My time

Time is an interesting concept. As time passes, we think of the minutes and hours that make up the day as progressing in a linear fashion at regular intervals. We often think these minutes and hours, days, weeks and years are definitive of time, but they aren’t. They don’t define time; they measure it. They are neat units created to measure the passage of time; a tool invented to help us think about where we have been, what we are doing, and where we are going. But they are a man-made construct and just one way to view time.

There is actually a lot of interesting research on time. For example in her book, No Time: Stress and the Crisis of Modern Life, Heather Menzies talks about differences between clock time and calendar time on the one hand and reflective multiple time on the other where experiences, expectations, and stress come together and create situations that, for women especially, can be overwhelming. Julia Kristeva has introduced a concept she calls women’s time, which she sees as cyclical rather than linear and chronological. Others have argued that the linear notion of time with a distinct orientation towards the future is, in fact, a capitalist notion, where time and space are reduced to units that can be divided and measured. And we do like to measure things.

But theory aside, I think anyone can see how the passage of time can be cyclical. Life seldom moves forward in a timely fashion but happens more in waves and things come back and haunt us as history repeats itself. Time will sometimes move so slowly if feels as if it is standing still, and sometimes it will gallop forward in giant leaps depending on who you are, where you are, and what you are doing. And the most mindboggling notion of all is when the pace of time can simultaneously be so vastly different for different people. Time that snails its way forward for one person might at the same time be fast and fleeting for another.

Personally, I have thought a lot about time lately. The reason is that many people have recently told me how great it is that I seem to have so much time to do what I love. They’re referring to my painting, which has recently evolved from being a private hobby to a more public endeavor thanks to my Instagram account. I love to paint and it brings me such joy and inspiration, and works as a wonderful counterbalance to other things that fill my life. If I could, I would probably paint much more than I do now, but I don’t because I have a job that I want to keep and family and friends who I don’t want to neglect. So I confine my painting to my free time.

The thing about these comments regarding me being lucky to have so much time to paint is that they are often followed by a wistful remark about how they wish they also had extra time to do something they love. However the truth is, although I have a lot of freedom as a researcher in how I plan my time, I really don’t think I necessarily have that much more time than anyone else. As I said, I have my job, my family and my friends; and I have obligations that compete for my time and attention. But I really want to paint so I do it anyway every chance I get, which is often on a Saturday or Sunday morning, still in my pajamas. I take moments whenever I can.

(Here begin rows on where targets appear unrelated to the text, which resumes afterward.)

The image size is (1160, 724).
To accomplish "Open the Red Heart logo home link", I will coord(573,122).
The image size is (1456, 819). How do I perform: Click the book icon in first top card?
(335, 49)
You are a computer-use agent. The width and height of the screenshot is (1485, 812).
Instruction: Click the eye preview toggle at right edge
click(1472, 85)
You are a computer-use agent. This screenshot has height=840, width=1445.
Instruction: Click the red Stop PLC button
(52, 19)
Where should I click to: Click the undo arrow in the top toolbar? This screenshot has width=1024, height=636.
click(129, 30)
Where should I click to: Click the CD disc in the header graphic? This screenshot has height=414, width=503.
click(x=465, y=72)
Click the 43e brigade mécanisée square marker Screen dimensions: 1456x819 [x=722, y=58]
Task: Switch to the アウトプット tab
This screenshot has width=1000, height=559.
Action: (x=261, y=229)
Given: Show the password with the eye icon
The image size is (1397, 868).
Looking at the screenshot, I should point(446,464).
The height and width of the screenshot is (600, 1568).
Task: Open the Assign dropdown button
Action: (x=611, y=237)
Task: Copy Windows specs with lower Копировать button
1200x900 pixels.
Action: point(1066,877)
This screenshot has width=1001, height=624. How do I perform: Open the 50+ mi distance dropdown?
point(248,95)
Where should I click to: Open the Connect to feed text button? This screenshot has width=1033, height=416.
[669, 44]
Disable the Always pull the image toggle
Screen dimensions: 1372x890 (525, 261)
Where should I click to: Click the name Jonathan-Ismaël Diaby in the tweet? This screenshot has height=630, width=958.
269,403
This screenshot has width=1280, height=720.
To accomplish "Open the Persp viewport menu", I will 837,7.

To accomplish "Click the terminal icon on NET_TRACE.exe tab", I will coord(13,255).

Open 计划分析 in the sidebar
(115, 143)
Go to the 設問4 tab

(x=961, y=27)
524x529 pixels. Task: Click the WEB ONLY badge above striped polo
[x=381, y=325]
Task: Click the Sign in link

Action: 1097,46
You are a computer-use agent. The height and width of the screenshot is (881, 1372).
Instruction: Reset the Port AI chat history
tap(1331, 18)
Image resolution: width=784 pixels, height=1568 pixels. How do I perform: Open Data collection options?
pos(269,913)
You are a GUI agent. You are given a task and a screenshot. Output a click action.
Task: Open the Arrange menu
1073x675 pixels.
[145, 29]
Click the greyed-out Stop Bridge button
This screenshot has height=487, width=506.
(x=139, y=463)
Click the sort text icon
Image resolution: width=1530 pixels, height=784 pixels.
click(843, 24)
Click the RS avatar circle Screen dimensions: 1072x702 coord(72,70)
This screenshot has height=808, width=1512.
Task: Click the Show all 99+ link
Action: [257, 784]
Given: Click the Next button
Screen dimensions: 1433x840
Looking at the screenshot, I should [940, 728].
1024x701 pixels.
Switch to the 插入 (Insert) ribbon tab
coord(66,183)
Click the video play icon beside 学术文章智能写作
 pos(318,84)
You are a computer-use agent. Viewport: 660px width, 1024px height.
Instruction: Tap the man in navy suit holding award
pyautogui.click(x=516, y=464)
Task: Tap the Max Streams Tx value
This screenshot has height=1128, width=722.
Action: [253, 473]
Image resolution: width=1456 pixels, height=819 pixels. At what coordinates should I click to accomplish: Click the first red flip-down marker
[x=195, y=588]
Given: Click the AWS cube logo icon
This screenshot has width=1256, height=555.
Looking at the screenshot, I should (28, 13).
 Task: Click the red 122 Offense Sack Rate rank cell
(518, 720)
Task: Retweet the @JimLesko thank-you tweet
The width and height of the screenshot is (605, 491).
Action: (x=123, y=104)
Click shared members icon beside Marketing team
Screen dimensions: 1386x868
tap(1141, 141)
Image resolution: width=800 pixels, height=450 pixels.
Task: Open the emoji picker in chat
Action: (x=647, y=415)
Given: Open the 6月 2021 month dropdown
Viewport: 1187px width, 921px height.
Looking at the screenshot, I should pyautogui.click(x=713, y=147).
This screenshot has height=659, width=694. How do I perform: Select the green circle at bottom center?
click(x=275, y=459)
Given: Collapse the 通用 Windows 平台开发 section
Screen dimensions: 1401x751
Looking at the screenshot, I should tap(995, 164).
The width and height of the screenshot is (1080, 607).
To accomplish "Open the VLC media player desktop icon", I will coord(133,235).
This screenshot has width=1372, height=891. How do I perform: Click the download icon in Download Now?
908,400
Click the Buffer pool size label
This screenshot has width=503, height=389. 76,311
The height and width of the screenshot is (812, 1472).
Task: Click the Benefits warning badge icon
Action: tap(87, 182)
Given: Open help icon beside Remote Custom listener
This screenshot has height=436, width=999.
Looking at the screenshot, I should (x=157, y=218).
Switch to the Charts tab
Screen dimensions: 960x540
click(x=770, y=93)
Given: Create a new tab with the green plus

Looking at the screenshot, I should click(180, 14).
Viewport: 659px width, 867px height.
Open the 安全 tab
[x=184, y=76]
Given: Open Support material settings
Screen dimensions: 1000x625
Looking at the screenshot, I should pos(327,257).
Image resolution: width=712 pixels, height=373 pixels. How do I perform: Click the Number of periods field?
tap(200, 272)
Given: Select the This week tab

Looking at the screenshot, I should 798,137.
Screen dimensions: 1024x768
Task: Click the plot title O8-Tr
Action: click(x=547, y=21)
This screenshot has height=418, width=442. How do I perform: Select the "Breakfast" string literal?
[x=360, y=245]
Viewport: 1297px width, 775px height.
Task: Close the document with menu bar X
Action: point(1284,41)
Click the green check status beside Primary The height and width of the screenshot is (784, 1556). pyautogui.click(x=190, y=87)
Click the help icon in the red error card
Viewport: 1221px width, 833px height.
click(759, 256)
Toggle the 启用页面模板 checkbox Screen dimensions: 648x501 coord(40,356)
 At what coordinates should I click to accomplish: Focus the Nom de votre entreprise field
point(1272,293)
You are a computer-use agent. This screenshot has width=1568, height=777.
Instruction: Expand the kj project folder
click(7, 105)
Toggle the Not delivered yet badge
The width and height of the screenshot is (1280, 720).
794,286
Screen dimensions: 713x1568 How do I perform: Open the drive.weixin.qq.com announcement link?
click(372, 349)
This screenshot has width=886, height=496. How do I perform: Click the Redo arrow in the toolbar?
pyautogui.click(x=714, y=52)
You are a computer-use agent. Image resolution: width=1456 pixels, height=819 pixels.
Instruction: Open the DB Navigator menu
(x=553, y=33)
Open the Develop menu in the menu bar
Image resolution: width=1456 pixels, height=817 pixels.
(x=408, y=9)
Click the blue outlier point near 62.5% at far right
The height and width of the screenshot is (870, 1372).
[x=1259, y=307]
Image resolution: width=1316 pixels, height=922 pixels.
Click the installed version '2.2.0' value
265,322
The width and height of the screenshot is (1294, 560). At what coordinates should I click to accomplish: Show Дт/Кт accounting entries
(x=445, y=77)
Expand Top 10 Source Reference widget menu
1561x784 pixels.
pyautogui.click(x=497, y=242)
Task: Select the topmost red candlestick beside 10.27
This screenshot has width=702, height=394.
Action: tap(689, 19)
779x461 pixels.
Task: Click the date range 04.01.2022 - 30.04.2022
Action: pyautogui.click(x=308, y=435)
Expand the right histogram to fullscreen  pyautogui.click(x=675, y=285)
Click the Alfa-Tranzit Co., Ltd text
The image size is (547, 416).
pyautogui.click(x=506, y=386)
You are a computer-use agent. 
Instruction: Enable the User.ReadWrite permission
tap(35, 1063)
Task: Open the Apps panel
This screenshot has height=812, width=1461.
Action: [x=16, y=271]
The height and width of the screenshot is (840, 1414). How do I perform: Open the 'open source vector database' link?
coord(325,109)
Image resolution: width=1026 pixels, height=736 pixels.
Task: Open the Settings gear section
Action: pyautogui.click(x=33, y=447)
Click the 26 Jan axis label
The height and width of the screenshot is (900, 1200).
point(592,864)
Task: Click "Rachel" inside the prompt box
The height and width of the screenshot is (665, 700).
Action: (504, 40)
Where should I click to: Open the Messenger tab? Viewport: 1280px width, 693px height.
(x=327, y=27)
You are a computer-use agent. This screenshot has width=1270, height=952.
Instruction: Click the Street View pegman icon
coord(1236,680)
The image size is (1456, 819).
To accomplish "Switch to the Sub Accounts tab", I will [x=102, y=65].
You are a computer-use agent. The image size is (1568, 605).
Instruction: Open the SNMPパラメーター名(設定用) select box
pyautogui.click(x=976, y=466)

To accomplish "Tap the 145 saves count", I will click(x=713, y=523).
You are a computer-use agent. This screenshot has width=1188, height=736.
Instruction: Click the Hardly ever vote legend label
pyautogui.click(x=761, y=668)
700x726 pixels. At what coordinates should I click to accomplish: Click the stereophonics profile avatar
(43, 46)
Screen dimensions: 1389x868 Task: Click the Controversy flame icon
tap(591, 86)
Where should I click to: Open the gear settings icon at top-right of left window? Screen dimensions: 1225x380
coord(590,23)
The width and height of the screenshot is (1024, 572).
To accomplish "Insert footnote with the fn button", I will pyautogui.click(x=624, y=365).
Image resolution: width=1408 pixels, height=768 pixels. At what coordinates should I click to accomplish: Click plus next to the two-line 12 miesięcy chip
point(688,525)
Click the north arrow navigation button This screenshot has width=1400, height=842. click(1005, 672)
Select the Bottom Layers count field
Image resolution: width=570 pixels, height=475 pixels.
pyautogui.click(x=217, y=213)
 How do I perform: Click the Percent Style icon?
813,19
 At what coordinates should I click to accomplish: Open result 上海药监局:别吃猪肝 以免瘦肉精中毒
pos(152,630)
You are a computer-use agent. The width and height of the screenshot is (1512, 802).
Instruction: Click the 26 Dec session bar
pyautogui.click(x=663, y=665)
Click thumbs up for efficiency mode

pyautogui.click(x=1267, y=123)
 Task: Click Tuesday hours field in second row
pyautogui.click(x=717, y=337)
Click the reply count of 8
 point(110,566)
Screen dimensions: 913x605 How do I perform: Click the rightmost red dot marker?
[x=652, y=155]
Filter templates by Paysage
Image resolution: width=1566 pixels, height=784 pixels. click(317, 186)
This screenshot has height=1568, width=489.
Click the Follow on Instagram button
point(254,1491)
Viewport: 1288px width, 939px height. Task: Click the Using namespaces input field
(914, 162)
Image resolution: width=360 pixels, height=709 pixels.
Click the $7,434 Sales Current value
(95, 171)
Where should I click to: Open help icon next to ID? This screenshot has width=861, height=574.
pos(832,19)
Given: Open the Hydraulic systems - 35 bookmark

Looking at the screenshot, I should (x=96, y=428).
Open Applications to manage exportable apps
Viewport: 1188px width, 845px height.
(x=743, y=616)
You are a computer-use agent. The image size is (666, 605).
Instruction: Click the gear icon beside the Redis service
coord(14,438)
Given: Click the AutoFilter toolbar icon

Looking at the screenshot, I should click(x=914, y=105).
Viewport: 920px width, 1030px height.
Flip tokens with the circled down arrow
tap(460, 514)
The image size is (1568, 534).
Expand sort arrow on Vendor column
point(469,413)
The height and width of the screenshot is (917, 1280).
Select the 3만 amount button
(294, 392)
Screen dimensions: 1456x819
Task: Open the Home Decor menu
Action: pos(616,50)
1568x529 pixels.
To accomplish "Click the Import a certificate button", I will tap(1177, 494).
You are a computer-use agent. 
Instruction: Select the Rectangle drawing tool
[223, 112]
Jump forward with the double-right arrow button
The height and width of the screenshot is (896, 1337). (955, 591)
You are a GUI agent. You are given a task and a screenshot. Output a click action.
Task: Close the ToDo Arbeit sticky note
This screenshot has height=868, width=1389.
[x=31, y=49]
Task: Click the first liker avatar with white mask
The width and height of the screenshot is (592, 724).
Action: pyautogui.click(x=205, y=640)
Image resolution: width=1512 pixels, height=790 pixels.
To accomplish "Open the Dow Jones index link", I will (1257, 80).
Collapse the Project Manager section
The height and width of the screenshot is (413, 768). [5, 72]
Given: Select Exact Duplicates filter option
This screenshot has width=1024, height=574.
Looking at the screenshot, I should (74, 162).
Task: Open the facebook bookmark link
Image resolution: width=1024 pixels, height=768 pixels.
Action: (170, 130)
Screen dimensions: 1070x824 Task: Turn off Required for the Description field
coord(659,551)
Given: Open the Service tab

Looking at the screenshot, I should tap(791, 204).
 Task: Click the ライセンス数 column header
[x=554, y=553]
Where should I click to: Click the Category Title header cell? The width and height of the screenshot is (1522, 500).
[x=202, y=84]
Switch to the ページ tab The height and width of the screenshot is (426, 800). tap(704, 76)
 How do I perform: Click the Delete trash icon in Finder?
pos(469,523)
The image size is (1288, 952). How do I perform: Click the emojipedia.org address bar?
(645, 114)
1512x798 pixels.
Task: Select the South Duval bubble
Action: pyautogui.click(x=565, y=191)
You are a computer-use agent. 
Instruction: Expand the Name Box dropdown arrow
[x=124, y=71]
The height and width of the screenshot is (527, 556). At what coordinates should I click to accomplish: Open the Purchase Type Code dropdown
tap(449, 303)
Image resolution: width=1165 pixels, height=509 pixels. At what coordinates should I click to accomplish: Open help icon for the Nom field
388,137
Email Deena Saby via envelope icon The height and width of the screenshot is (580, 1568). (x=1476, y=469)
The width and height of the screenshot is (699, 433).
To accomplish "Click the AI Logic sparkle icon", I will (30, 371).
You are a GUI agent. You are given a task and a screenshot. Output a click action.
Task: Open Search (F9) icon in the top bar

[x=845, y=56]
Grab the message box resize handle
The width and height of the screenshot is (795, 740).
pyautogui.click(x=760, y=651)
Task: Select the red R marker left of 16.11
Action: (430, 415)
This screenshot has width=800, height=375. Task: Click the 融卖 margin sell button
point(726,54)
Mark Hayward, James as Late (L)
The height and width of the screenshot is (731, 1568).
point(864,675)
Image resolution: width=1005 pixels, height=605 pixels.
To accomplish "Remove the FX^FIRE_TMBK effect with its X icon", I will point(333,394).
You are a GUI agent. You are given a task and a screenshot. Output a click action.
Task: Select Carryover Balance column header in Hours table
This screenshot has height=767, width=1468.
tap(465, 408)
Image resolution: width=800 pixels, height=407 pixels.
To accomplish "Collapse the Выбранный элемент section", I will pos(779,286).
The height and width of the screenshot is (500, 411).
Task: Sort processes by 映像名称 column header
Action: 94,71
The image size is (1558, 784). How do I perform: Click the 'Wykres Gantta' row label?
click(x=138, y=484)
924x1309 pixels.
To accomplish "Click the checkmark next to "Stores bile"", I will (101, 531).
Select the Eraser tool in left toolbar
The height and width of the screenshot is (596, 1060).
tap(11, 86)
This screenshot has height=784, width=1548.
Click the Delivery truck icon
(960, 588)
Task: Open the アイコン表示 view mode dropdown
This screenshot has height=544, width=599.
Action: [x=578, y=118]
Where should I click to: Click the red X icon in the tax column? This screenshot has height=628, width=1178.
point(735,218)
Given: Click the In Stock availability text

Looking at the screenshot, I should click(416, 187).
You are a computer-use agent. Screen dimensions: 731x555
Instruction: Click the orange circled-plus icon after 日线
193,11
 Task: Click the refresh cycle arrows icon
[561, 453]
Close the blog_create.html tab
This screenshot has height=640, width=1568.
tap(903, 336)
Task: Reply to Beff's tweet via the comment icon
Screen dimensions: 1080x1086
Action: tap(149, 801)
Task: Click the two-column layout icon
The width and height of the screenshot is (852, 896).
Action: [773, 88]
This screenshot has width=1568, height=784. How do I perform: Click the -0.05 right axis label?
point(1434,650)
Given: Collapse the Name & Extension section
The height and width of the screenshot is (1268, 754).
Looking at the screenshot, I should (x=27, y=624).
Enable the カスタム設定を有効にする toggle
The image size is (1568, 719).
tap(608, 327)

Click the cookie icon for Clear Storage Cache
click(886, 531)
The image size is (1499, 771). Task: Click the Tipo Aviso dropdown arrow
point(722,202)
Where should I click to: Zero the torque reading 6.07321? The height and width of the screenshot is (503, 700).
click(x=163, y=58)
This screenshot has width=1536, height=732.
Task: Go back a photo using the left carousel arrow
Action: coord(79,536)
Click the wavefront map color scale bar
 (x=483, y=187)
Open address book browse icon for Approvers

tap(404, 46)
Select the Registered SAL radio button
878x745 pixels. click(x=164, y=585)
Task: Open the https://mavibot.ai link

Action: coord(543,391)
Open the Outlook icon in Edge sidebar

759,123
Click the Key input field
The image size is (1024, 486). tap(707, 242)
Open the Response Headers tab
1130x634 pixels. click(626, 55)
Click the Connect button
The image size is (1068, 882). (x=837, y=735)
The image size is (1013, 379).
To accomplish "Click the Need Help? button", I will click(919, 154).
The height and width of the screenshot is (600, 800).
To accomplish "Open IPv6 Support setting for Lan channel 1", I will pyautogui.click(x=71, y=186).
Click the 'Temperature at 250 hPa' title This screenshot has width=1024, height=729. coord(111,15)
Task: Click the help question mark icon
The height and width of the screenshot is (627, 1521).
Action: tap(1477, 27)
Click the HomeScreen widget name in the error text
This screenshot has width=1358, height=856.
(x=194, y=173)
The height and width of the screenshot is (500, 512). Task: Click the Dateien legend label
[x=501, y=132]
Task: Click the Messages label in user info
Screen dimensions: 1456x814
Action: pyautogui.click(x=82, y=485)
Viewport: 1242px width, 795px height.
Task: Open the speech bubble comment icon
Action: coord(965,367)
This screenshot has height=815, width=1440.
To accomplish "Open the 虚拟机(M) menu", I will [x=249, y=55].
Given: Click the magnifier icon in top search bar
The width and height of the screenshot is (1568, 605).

You see, when you really want to do something, when you feel like you have to, suddenly you find the time because you make time. Your priorities might change and what you didn’t have time for before creates time for itself and becomes a space where time stands still. Sometimes this space in time is five minutes, sometimes an hour, I never really know. But it is my time and when I come back to the bustle of family, work, and household chores, it’s like I’ve been away on a mental vacation. And coming back is good, especially knowing that in the evening or the next morning I’ll be back in my time and space again, vacationing up to my elbows in paint.